Sempre que abro minhas mídias sociais ou converso com algum parceiro de negócios, a história é sempre a mesma. Todo mundo querendo “construir” algo com inteligência artificial, como se o sucesso dependesse de criar um algoritmo novo no porão de casa.
Sinceramente, essa obsessão pelo desenvolvimento de uma solução de problemas com IA – a maioria chama de SaaS – muitas vezes é o caminho mais rápido para queimar caixa e não chegar a lugar nenhum.
O que eu aprendi na prática é que o ouro não está em saber programar com IA, mas em ter o olho clínico para enxergar onde o processo está travado.
É o que eu chamo de oportunidade de prateleira. A gente não precisa ser o chef que inventou a receita, a gente só precisa saber onde servir o prato para quem está com fome.
Se você parar para observar, as maiores dores das empresas hoje não se resolvem com códigos complexos, mas com ajustes de fluxo. Eu já vi gente tentando montar um sistema de atendimento do zero quando uma integração simples de ferramentas que já existem resolveria o problema em uma tarde.
O segredo é focar no que eu gosto de chamar de gargalo invisível. É aquela tarefa que todo mundo odeia fazer, que toma tempo e que, se automatizada, libera o time para o que realmente importa.
Onde a maioria das pessoas erra o alvo
O erro clássico é começar pela tecnologia. “Ah, eu quero usar o modelo tal porque ele é o mais novo”. Errado. Você tem que começar pelo problema que dói no bolso.
Se você olha para um fluxo de trabalho e percebe que existe uma repetição manual exaustiva, ali existe uma oportunidade de negócio com inteligência artificial.
Não importa se você vai usar uma API pronta ou uma ferramenta de automação sem código, o que importa é o resultado final.
A gente tem essa mania de achar que, para ser dono de um SaaS precisa ser um gênio da computação. Bobagem. No mundo real, quem ganha o jogo é quem entende de gente e de processos.

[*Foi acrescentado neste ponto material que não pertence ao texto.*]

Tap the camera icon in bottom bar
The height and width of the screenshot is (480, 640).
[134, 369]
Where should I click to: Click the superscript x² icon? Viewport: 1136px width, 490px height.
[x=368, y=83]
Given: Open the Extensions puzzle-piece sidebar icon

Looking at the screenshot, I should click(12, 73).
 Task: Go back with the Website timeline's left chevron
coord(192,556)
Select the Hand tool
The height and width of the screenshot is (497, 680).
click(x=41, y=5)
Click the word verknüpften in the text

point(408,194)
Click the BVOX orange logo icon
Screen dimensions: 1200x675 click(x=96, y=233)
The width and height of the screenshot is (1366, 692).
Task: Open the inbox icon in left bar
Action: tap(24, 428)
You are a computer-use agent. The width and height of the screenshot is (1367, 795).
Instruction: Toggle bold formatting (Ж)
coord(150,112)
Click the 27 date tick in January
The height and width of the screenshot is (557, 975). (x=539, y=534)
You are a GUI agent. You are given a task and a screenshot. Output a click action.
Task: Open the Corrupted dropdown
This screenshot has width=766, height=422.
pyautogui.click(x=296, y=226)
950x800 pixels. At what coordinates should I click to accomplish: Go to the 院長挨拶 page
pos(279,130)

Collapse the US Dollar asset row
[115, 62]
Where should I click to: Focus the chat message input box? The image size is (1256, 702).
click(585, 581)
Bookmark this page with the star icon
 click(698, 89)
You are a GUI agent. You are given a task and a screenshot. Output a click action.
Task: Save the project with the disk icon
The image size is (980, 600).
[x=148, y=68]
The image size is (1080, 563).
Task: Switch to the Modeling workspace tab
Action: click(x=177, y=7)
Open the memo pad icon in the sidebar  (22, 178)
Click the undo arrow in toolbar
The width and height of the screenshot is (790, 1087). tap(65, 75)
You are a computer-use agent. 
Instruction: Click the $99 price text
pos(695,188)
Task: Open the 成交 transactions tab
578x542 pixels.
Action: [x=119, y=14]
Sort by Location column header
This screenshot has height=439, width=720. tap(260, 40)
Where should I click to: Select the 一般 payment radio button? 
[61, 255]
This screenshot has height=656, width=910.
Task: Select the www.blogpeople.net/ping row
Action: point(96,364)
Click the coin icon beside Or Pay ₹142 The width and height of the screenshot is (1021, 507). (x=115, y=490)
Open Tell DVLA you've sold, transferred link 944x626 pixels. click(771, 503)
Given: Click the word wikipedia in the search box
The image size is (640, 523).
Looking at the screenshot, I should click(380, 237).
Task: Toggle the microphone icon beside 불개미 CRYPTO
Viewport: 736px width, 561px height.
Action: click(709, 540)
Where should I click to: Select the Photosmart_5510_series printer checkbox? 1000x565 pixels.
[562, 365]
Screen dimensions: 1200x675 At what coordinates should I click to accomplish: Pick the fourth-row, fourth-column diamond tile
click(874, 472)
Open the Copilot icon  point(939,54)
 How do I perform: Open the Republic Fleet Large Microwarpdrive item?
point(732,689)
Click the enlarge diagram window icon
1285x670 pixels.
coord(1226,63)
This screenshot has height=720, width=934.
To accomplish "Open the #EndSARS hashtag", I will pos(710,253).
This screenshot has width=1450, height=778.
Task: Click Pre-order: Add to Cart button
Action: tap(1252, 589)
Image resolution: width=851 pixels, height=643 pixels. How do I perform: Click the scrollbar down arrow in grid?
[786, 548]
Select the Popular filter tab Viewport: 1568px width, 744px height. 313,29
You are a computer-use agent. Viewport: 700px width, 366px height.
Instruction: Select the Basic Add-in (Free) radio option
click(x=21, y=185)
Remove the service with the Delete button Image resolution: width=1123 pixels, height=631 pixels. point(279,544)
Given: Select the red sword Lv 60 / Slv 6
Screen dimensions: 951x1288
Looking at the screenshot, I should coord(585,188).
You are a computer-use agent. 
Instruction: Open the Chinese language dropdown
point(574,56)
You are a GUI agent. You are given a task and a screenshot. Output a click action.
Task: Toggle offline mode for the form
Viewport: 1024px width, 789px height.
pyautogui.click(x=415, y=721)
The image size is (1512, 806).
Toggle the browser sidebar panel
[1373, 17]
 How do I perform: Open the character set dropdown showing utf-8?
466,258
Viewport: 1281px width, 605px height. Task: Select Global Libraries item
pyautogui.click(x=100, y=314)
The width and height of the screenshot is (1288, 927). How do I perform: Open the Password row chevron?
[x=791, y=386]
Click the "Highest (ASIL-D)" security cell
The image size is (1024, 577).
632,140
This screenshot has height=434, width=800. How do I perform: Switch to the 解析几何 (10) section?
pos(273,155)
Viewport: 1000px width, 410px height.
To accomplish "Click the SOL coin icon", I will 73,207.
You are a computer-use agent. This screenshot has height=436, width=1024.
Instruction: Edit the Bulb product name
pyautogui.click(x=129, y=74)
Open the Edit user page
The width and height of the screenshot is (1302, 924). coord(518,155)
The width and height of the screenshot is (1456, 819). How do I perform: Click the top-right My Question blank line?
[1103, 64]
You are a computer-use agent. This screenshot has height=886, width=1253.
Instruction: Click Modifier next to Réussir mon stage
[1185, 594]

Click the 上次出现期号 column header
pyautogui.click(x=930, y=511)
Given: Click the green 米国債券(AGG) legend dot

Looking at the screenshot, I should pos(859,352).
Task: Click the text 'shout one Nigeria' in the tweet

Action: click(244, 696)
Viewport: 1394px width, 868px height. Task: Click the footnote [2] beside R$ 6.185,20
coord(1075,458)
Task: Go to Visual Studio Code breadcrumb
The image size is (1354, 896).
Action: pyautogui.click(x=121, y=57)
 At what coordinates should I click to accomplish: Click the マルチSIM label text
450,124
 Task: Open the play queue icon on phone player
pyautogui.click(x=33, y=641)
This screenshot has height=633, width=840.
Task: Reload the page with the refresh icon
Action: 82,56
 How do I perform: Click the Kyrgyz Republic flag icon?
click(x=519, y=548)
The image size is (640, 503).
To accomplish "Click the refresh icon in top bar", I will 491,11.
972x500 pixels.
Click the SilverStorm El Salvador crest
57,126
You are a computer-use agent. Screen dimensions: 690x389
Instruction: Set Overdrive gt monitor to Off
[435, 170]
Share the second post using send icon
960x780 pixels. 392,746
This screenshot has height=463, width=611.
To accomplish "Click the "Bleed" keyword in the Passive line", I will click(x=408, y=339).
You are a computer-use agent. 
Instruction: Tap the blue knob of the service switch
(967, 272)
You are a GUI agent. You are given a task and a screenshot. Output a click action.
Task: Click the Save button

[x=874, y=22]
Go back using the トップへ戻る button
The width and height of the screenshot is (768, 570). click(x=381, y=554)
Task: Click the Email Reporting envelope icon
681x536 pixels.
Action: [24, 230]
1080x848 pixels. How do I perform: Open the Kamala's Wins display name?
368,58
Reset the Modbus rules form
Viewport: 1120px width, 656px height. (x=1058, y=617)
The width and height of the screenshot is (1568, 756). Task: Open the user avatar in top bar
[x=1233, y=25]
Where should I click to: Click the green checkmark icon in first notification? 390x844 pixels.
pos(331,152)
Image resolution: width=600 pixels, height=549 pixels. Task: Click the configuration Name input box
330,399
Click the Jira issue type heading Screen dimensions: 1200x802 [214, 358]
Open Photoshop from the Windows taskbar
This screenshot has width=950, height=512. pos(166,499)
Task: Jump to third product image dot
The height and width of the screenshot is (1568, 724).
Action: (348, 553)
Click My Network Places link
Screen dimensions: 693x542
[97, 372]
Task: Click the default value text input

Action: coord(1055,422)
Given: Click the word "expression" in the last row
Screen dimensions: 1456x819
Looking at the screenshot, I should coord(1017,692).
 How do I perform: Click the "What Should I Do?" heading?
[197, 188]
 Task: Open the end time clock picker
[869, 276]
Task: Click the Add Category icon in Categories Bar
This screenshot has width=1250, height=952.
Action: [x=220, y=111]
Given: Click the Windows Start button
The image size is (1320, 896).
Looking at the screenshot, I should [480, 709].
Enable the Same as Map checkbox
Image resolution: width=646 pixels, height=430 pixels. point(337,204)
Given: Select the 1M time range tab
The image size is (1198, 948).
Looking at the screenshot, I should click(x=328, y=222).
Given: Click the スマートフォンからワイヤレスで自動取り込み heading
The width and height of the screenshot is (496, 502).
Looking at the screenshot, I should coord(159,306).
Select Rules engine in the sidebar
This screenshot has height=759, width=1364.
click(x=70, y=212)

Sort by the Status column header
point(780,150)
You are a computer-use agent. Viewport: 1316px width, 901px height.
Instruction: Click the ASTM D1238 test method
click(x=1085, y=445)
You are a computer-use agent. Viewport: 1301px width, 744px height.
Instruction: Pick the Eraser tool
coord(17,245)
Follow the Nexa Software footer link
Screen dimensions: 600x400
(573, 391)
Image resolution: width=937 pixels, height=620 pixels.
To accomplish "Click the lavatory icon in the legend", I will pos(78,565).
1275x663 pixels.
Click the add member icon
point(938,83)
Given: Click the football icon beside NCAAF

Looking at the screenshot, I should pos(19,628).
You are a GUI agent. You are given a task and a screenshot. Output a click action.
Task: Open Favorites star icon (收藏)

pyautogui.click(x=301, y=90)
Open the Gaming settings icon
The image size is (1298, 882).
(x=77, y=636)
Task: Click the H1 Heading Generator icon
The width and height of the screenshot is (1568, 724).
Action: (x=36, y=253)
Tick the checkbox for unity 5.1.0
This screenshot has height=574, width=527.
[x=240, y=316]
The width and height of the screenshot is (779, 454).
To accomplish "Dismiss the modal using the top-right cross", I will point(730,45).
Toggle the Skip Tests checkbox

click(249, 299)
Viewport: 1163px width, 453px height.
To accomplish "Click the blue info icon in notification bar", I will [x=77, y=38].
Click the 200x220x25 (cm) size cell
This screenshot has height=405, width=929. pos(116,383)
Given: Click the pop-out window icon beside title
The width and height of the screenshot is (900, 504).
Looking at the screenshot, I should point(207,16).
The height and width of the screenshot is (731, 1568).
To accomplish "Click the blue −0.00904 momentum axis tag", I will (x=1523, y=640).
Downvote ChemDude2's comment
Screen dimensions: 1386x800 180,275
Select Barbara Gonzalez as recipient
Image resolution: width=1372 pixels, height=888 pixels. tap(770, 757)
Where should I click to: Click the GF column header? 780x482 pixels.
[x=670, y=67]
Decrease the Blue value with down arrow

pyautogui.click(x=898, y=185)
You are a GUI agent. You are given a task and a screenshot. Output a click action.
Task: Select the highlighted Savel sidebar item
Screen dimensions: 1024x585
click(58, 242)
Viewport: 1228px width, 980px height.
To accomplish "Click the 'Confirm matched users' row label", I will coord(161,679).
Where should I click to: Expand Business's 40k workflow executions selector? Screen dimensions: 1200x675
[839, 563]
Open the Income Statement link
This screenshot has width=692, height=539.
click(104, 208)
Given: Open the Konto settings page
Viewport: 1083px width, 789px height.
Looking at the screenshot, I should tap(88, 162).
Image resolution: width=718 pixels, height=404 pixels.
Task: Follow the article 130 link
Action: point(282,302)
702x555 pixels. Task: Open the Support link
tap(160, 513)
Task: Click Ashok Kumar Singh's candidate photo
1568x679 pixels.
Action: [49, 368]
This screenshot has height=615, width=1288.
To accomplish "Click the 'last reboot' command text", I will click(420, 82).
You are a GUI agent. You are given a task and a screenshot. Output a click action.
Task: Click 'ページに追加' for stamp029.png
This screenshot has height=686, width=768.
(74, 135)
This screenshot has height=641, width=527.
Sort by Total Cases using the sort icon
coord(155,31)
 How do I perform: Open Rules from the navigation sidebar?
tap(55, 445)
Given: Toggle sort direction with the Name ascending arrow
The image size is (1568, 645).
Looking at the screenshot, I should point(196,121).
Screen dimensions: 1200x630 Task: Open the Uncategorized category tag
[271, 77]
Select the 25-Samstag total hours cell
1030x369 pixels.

Se você consegue conectar os pontos e mostrar para um cliente que ele está perdendo dez horas por semana em algo que a IA resolve em segundos, você já tem um produto.
O valor real está no contexto e não no código
Pensa comigo, as ferramentas de IA hoje são como peças de Lego. Estão todas aí, disponíveis para qualquer um. O seu diferencial, a sua autoridade, vem de como você monta essas peças para resolver um problema específico de um nicho que você conhece.
Eu mesmo, em várias situações, preferi usar soluções prontas e focar na implementação do que tentar inventar a roda. O cliente não quer saber o que tem debaixo do capô, ele quer saber se o carro vai levar ele até o destino de forma segura e rápida.
Outro ponto que quase ninguém comenta é a validação. Antes de pensar em escalar ou construir qualquer coisa mais robusta, testa no improviso onde parece que é automático, mas tem alguém (ou uma IA básica) fazendo o trabalho por trás – e sente se o mercado paga por isso.
É muito melhor descobrir que uma ideia é ruim gastando cem reais do que gastar cem mil em desenvolvimento.
O mercado está saturado de gente querendo vender fumaça técnica. O que falta é pragmatismo.
É olhar para uma imobiliária, para um escritório de advocacia ou para um e-commerce e falar – olha, esse pedaço aqui do seu dia pode ser resolvido com uma ferramenta que já existe, eu só vou configurar para você. Isso é vender valor, o resto é só barulho de quem gosta de complicar o que deveria ser simples.
Eu penso que a melhor oportunidade é aquela que você consegue executar agora, com o que já tem em mãos, focando em tirar a fricção do caminho de alguém.
Menos código e mais percepção de negócio, esse é o caminho que eu sigo e o que eu vejo funcionando de verdade no dia a dia.